O prisma do "capitalismo do desastre" que Naomi Klein propôs para compreender a aplicação das reformas neoliberais permite ler a situação grega com precisão. A Grécia é o nosso Haiti e o nosso Katrina. A chave da nova democracia autoritária europeia encontra-se na sobreposição no solo grego das medidas extremas de gestão de duas "crises" provocadas e geradas pelos centros hegemónicos financeiros: a crise económica e a crise dos refugiados. Na Grécia, a extensão do neoliberalismo foi acompanhada, pela primeira vez, não de um movimento de liberalização social, mas de uma gestão militar da "crise" da fronteira. A militarização das costas gregas, a transformação de certas ilhas estratégicas em prisões a céu aberto e a utilização do solo peninsular como membrana de contenção da migração para a Europa tornam obsoleto, senão absurdo, o discurso da "hospitalidade" que Merkel articula em 2016. Como se pode falar de hospitalidade quando o procedimento político europeu consiste em criminalizar os refugiados e os migrantes?
Como sublinharam Éric Alliez e Maurizio Lazzarato em Guerres et capital, implementaram-se na Grécia as condições para conduzir uma nova "guerra capitalista" na qual todos os dispositivos democráticos são investidos e transformados em instrumentos de controlo e de repressão social.

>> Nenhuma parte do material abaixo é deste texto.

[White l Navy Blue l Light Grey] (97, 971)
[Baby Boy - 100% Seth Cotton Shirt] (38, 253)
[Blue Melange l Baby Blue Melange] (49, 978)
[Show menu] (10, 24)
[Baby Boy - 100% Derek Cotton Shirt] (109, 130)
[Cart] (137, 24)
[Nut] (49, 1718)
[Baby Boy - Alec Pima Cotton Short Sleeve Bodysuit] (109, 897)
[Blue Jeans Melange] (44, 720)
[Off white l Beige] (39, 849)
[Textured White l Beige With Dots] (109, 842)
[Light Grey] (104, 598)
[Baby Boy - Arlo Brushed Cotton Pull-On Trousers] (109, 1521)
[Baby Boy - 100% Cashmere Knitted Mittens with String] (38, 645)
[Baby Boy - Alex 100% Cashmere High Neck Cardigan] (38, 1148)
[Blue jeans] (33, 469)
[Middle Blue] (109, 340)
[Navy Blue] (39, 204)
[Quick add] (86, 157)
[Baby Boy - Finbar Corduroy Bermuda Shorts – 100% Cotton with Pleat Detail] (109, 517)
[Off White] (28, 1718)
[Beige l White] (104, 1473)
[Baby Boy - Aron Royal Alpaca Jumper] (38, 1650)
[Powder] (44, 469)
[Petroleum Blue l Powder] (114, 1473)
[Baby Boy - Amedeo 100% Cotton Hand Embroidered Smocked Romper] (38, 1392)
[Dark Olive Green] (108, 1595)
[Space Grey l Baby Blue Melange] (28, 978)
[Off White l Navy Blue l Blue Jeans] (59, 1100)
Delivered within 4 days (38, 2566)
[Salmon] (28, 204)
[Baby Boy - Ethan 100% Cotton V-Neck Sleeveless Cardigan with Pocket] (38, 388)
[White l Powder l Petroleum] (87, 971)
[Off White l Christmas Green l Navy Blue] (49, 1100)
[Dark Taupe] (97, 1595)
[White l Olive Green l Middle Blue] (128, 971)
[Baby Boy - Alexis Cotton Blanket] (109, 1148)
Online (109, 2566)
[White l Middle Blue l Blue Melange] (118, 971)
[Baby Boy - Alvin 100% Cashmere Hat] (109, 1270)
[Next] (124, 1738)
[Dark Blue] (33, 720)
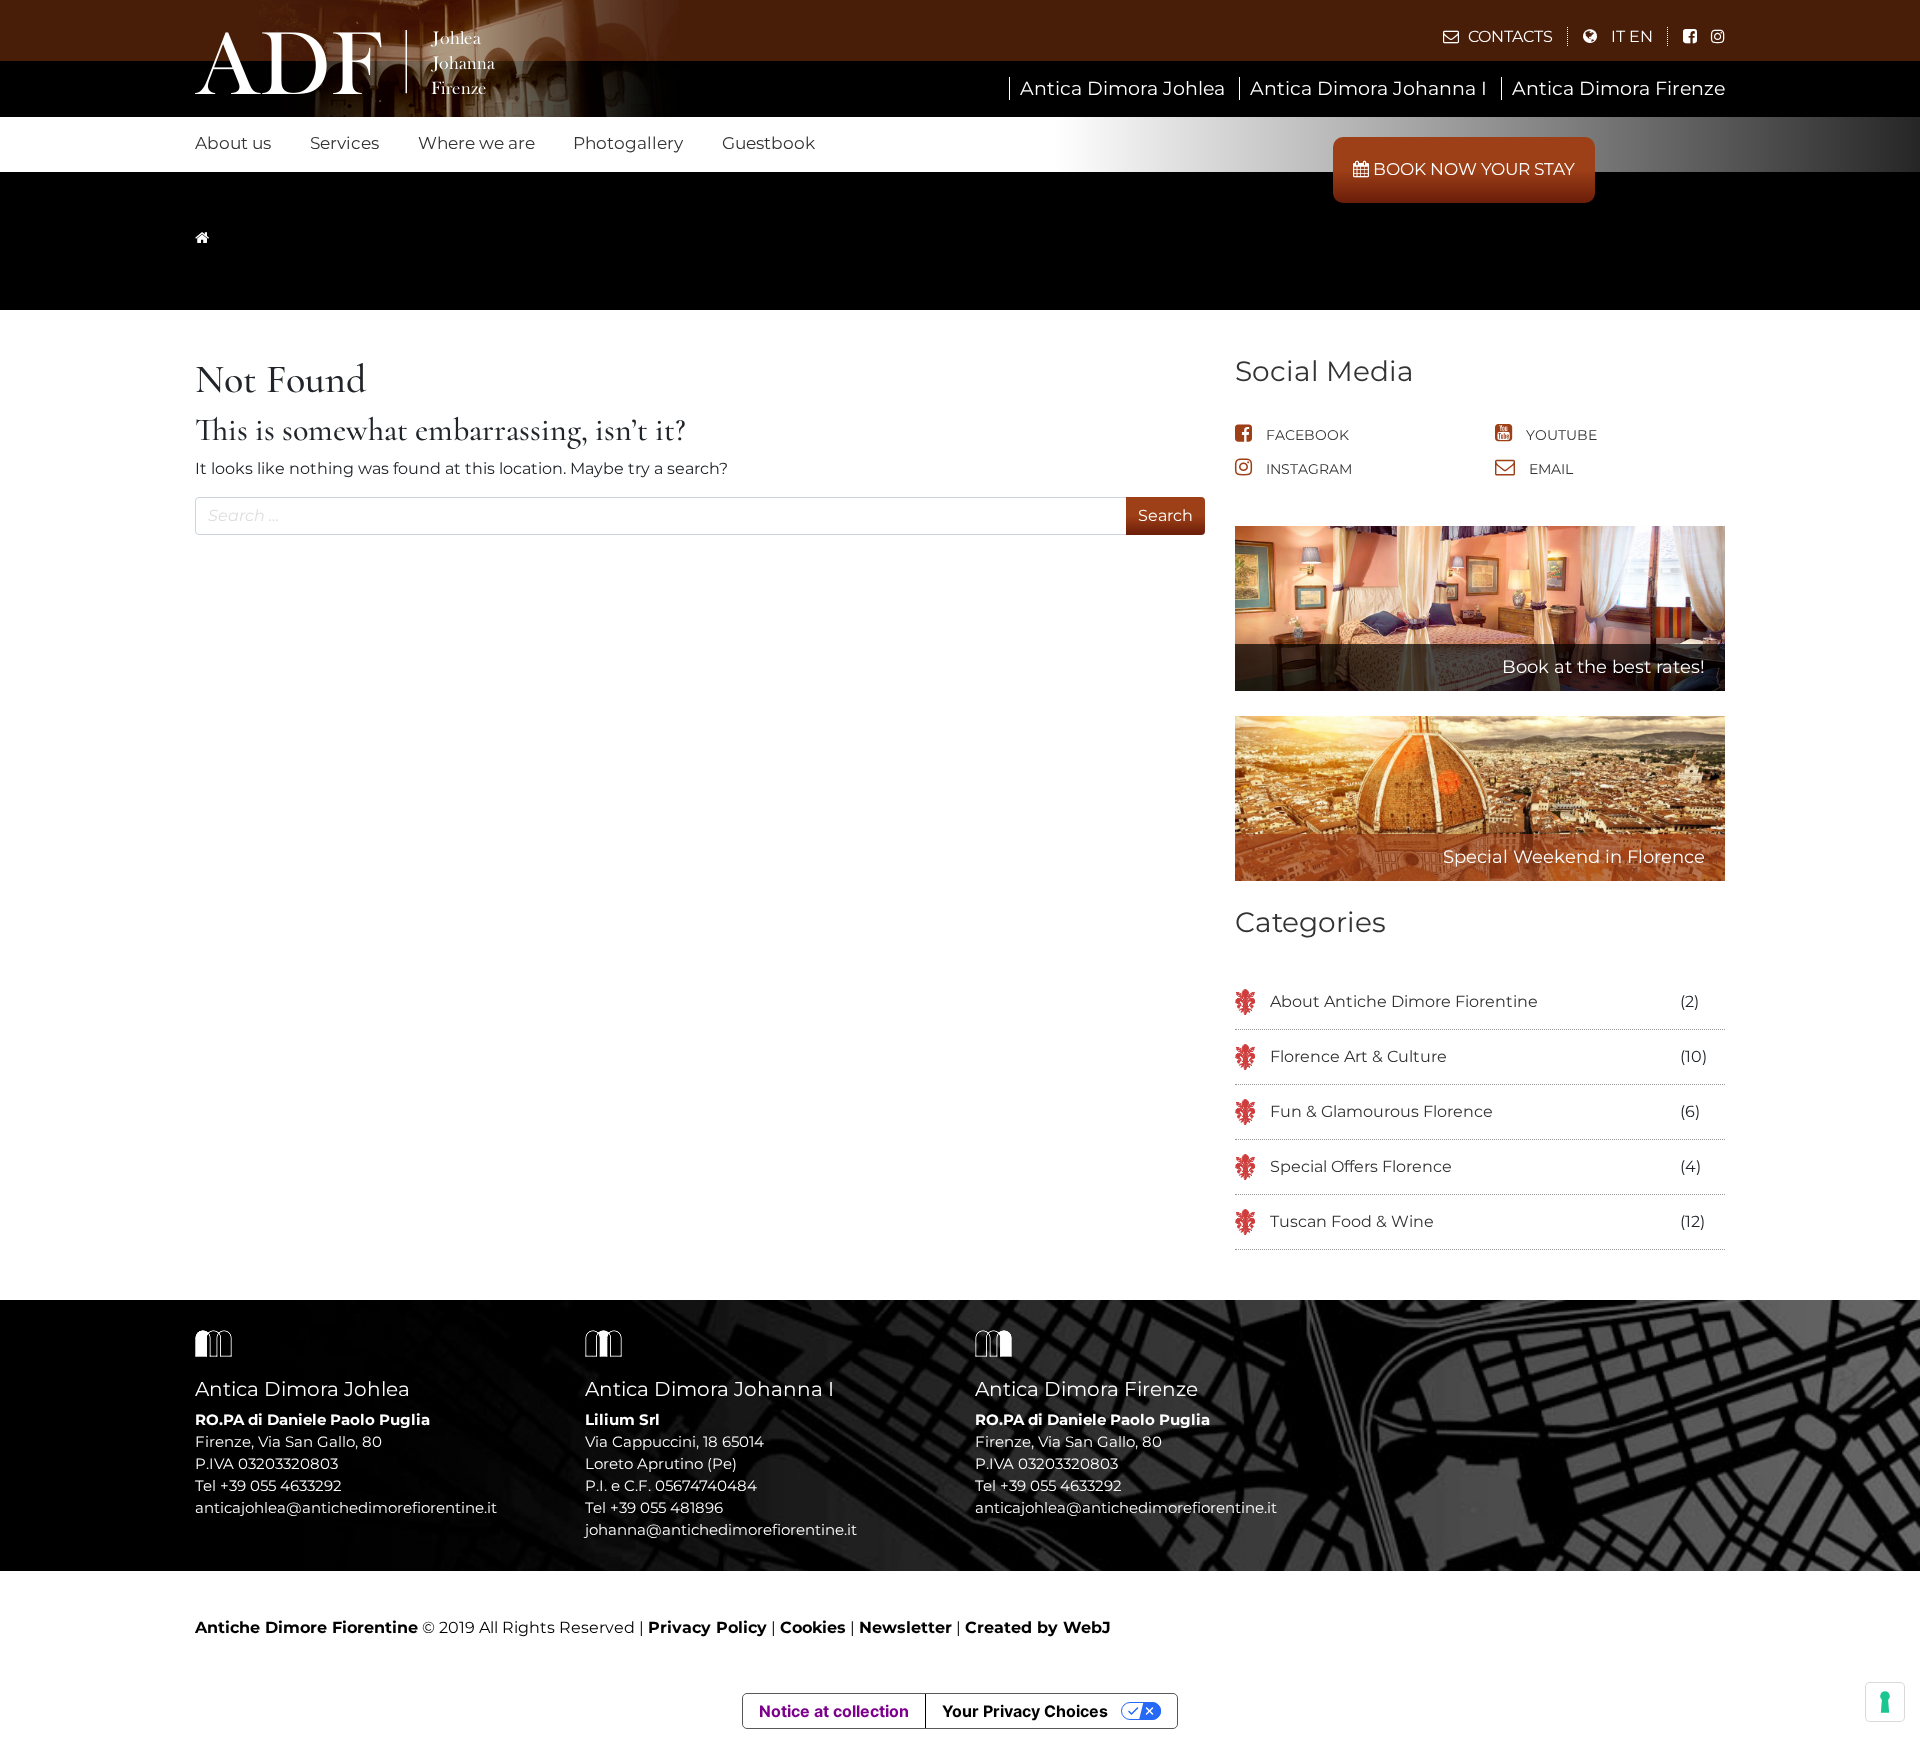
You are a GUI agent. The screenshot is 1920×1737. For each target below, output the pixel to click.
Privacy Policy (707, 1627)
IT (1618, 36)
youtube (1559, 435)
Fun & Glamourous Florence (1381, 1111)
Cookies (813, 1627)
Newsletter (905, 1627)
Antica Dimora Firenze (1618, 88)
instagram (1307, 469)
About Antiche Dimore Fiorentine (1404, 1001)
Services (344, 143)
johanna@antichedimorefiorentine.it (721, 1529)
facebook (1305, 435)
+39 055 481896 (666, 1507)
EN (1641, 36)
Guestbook (768, 143)
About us (233, 143)
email (1549, 469)
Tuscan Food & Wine (1352, 1221)
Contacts (1508, 36)
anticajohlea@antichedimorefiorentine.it (346, 1507)
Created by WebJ (1038, 1627)
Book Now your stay (1472, 169)
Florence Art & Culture (1358, 1056)
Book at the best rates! (1603, 667)
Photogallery (628, 143)
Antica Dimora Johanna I (1368, 88)
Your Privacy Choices (1025, 1711)
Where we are (476, 143)
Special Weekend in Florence (1574, 857)
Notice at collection (834, 1711)
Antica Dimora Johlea (1122, 88)
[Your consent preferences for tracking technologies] (1885, 1702)
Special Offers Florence (1361, 1166)
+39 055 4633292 (281, 1485)
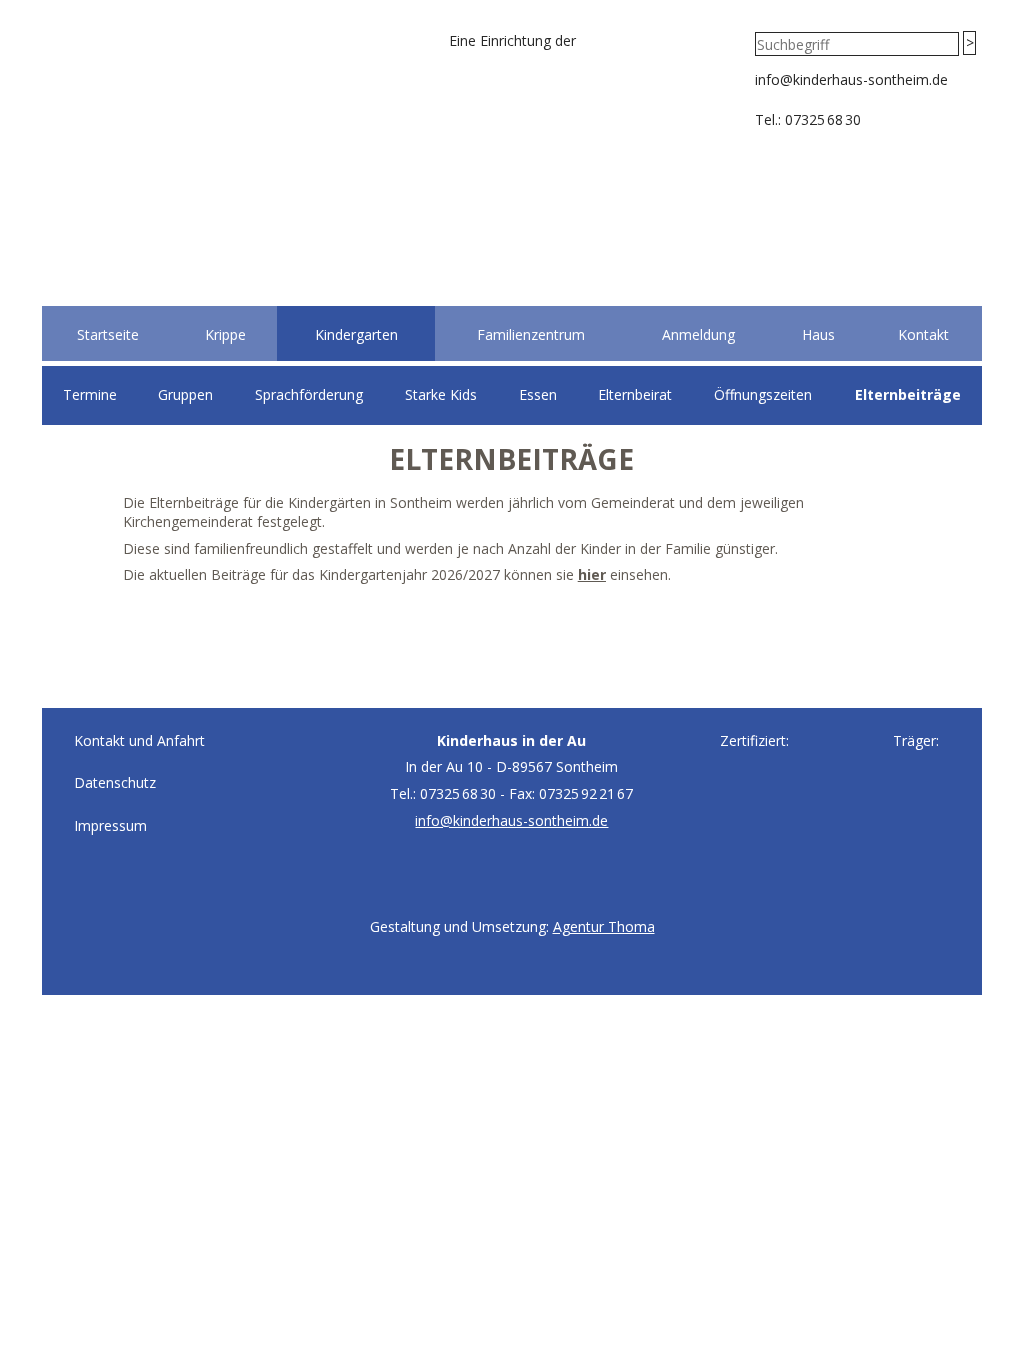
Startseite (108, 334)
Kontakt (923, 334)
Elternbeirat (635, 394)
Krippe (225, 334)
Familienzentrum (531, 334)
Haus (818, 334)
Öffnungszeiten (763, 394)
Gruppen (185, 394)
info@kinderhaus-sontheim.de (851, 79)
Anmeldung (698, 334)
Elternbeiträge (908, 394)
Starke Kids (441, 394)
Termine (90, 394)
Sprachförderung (309, 394)
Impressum (110, 825)
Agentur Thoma (604, 926)
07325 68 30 (823, 119)
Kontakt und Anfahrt (139, 740)
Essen (538, 394)
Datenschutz (115, 782)
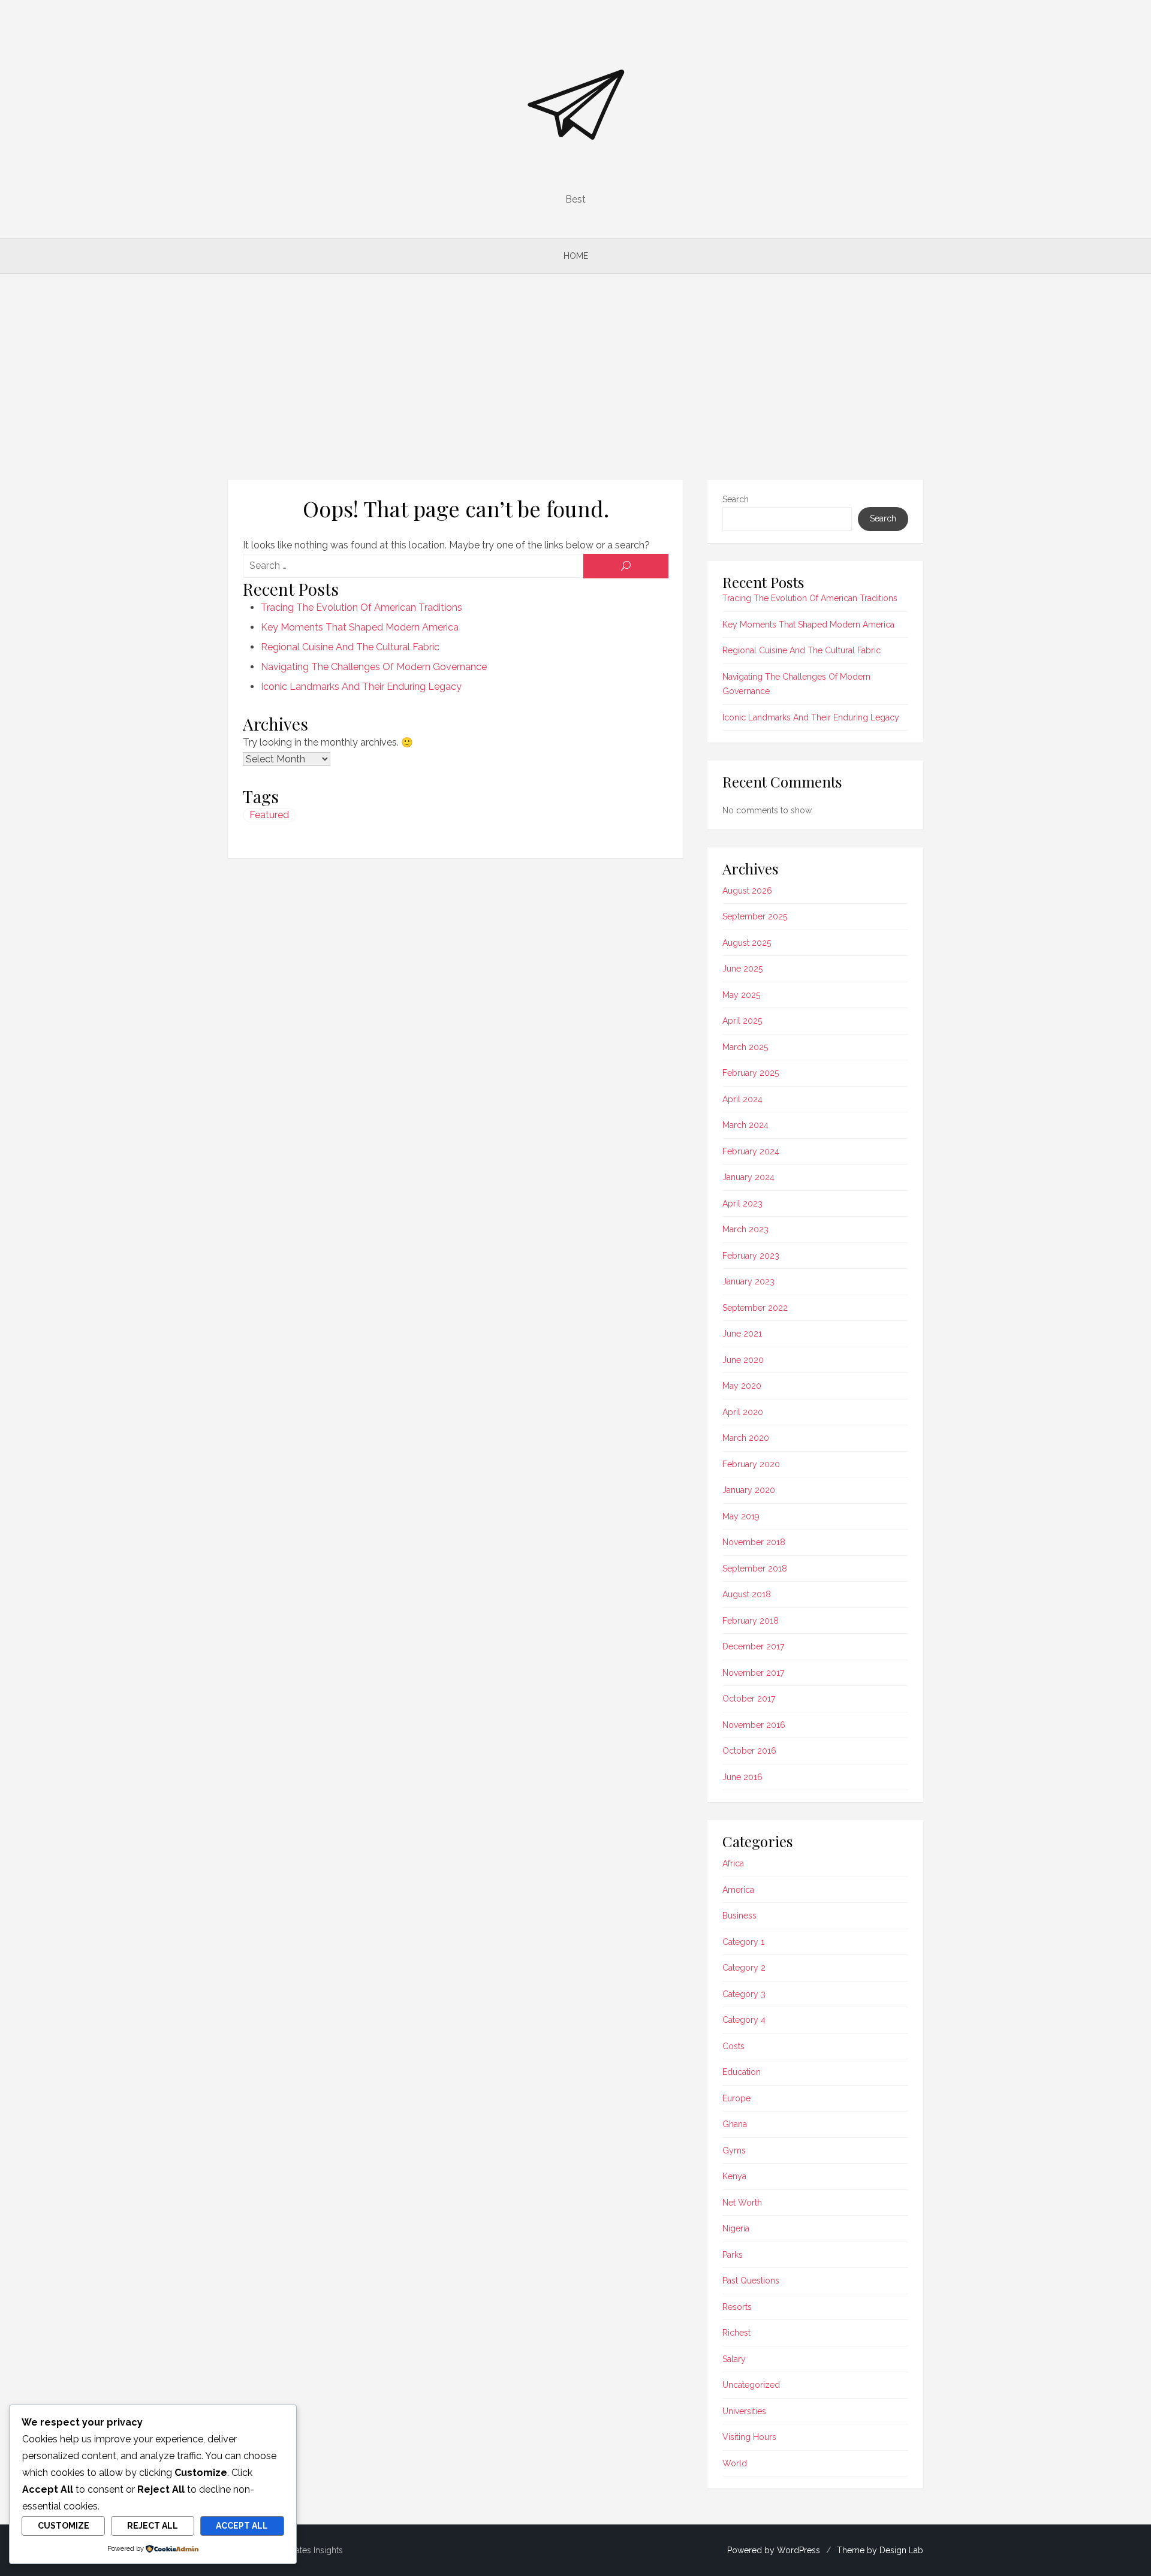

Passou-se assim do Estado-mãe, que prometia (mesmo se nem sempre mantinha a sua promessa) redistribuição, bem-estar e justiça, a um Estado-pai, que apenas pode oferecer violência, segurança e purificação racial. Esta combinação de ultra-neoliberalismo e de ultra-nacionalismo conduziu a uma situação inédita desde os anos 1970, que se estende desde então a outros países da Europa, Espanha, Polónia, Hungria, Itália, mas também Alemanha ou França. As decisões da UE serviram para destruir toda a legitimidade política da esquerda, abrindo o caminho dos populismos de extrema-direita. O efeito colateral mais importante destes sucessivos golpes de Estado "democráticos" na Grécia foi a destruição de qualquer esperança de democracia radical, não só na Grécia mas também na Europa. Depois de 2015, o Syriza é um partido morto. Como o é o Partido Socialista em França ou em Espanha.
A extrema-direita come não só uma parte do bolo eleitoral, mas determina também, a partir da margem, o contexto discursivo no qual se desenrola o novo debate democrático autoritário. Mas não esqueçamos que é também desde a Grécia que se pensam hoje as condições de uma rebelião social e de uma alternativa crítica contra este processo que Franco Berardi chama com estupefacção "a destruição da Europa".»
1 comentário:
Atribuir estatuto de "Europa" a um mal disfarçado V Reich não facilita as análizes do que está a ocorrer.
Destino de semelhante engano cultural?.
"Begin with a whisper end with a bang".